● To do
Word for word, restate the listing; omit the pictures.

######

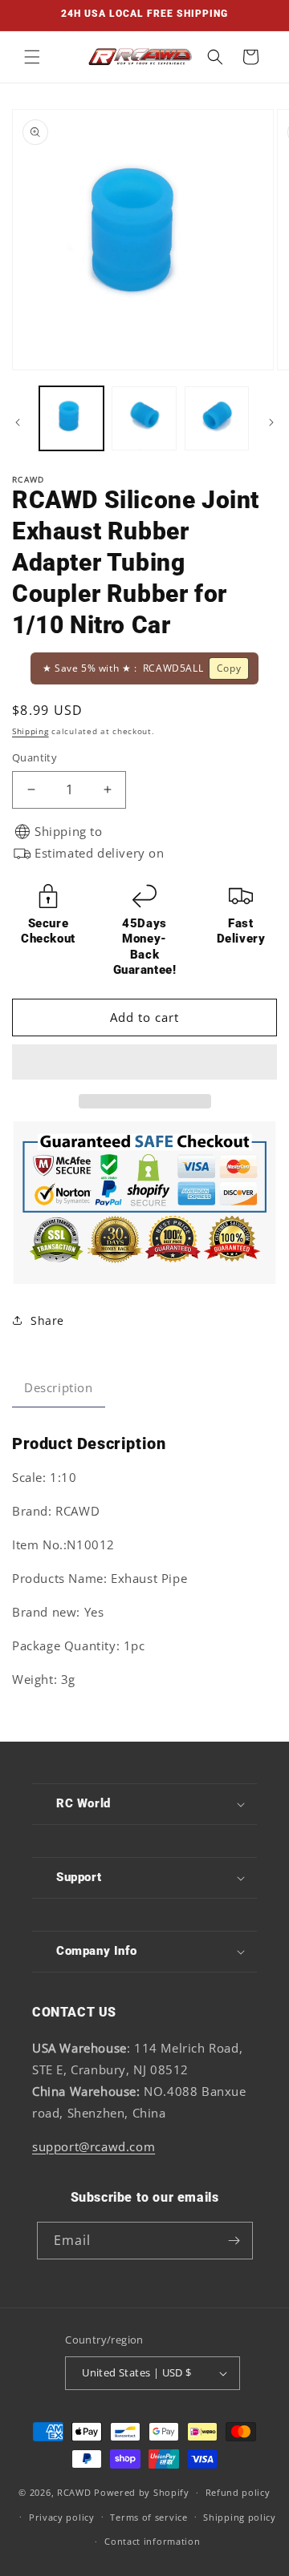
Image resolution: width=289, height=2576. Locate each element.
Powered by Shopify (141, 2492)
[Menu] (32, 57)
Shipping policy (239, 2517)
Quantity (34, 757)
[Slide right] (271, 422)
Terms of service (148, 2517)
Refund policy (238, 2492)
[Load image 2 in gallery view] (144, 418)
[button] (144, 1062)
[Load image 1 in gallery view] (71, 418)
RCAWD (74, 2492)
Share (47, 1320)
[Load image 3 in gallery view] (217, 418)
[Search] (215, 57)
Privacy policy (62, 2517)
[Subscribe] (234, 2240)
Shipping (30, 731)
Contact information (152, 2541)
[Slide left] (17, 422)
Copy (229, 668)
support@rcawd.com (93, 2146)
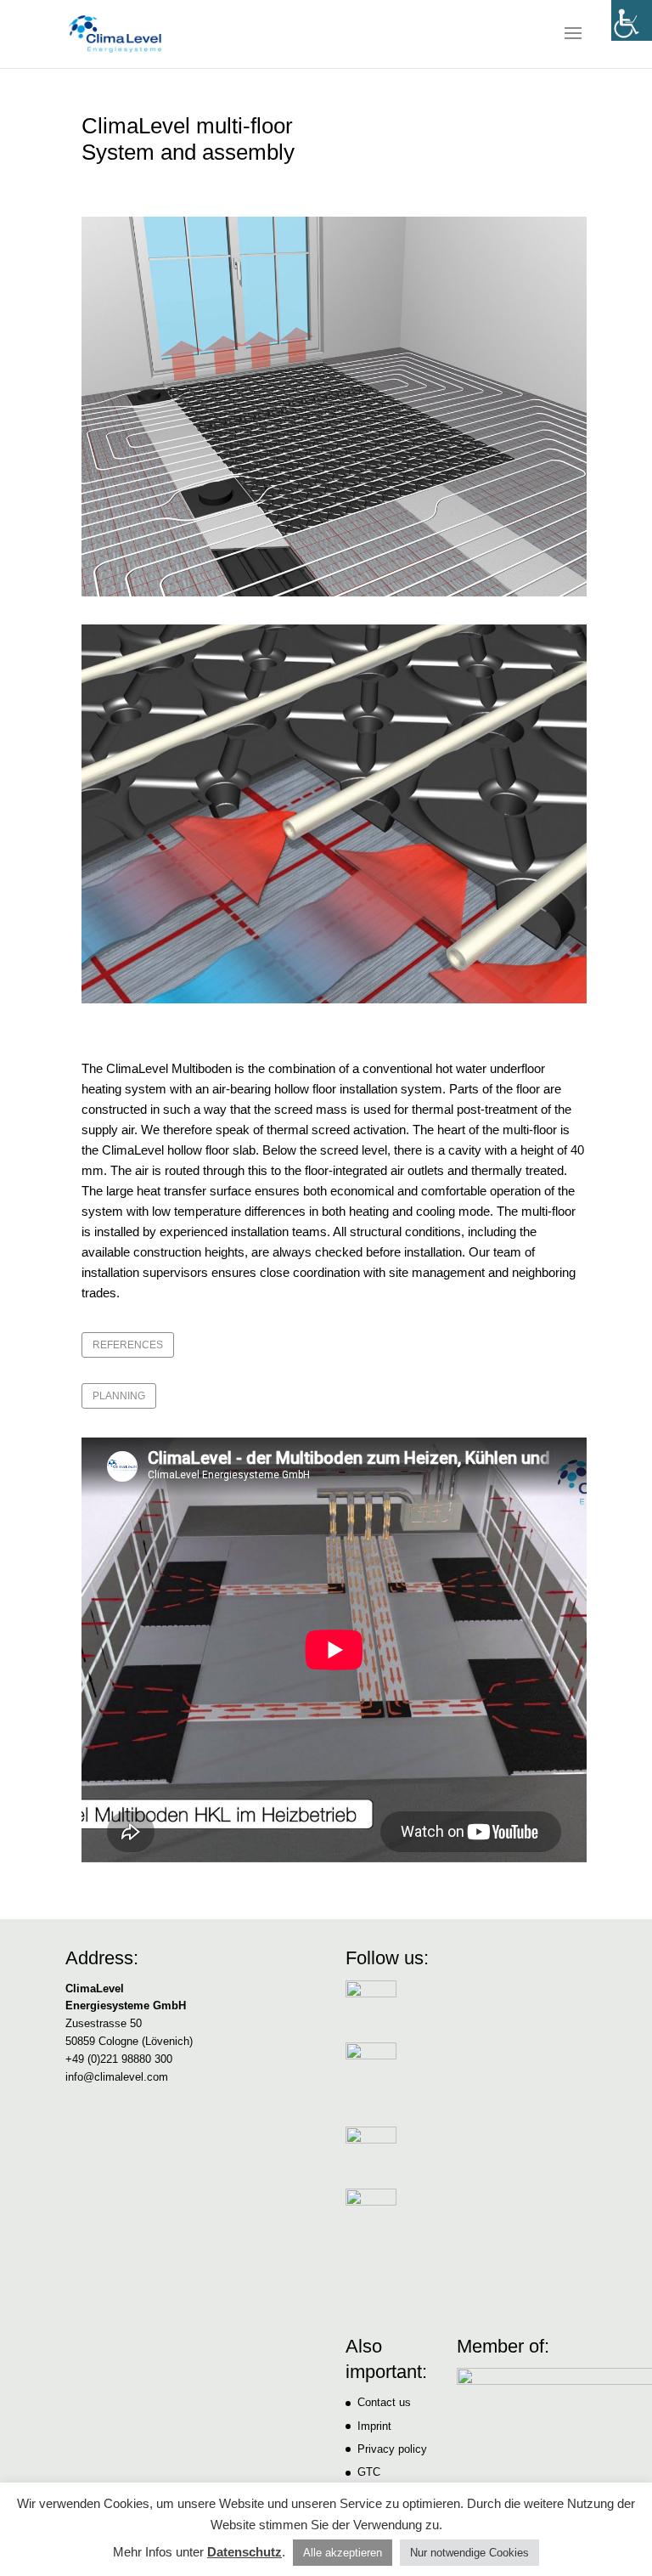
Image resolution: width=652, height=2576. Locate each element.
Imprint (374, 2426)
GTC (368, 2472)
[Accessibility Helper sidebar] (631, 20)
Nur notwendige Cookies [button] (469, 2552)
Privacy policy (392, 2449)
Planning (119, 1396)
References (128, 1345)
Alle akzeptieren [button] (342, 2552)
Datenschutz (244, 2552)
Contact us (384, 2402)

######

● Response to the exercise
Image resolution: width=289, height=2576. Locate each element.
Powered by Shopify (141, 2492)
[Menu] (32, 57)
Shipping policy (239, 2517)
Quantity (34, 757)
[Slide right] (271, 422)
Terms of service (148, 2517)
Refund policy (238, 2492)
[Load image 2 in gallery view] (144, 418)
[button] (144, 1062)
[Load image 1 in gallery view] (71, 418)
RCAWD (74, 2492)
Share (47, 1320)
[Load image 3 in gallery view] (217, 418)
[Search] (215, 57)
Privacy policy (62, 2517)
[Subscribe] (234, 2240)
Shipping (30, 731)
Contact information (152, 2541)
[Slide left] (17, 422)
Copy (229, 668)
support@rcawd.com (93, 2146)
Image resolution: width=652, height=2576. Locate each element.
Imprint (374, 2426)
GTC (368, 2472)
[Accessibility Helper sidebar] (631, 20)
Nur notwendige Cookies [button] (469, 2552)
Privacy policy (392, 2449)
Planning (119, 1396)
References (128, 1345)
Alle akzeptieren [button] (342, 2552)
Datenschutz (244, 2552)
Contact us (384, 2402)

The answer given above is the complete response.